EXERCISE DIRECTIONS: From the records below, copy each line that has the word "will" in it.

#### DATA

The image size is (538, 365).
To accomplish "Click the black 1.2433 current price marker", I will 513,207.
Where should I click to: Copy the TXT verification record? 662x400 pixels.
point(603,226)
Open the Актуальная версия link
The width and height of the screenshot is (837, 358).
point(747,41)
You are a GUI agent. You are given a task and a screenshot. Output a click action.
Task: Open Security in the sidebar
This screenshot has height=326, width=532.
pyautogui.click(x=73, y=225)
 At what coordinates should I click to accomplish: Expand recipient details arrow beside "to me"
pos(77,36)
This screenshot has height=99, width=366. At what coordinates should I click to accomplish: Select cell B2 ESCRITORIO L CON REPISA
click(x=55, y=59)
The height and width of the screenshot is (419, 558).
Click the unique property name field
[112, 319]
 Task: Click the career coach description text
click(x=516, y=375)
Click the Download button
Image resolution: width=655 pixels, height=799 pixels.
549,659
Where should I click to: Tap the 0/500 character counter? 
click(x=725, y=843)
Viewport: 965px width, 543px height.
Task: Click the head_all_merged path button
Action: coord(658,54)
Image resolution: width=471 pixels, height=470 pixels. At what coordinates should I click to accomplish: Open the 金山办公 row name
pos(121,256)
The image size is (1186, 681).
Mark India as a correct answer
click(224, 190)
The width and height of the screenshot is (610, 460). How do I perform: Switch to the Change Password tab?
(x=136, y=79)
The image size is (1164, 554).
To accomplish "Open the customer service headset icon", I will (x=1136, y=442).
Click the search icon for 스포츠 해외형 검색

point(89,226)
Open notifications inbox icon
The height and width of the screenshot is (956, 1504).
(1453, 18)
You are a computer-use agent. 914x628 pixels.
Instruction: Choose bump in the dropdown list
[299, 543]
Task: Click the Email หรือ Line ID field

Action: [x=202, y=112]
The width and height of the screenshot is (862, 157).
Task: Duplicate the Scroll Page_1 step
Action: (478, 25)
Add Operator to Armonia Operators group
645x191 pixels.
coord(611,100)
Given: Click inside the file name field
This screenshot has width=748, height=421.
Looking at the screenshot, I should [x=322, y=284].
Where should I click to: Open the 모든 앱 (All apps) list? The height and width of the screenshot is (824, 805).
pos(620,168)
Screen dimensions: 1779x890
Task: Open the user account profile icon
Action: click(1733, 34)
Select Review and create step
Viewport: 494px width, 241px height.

########

TASK RESULT:
To accomplish "Click the black 1.2433 current price marker", I will 513,207.
To accomplish "Open the customer service headset icon", I will (x=1136, y=442).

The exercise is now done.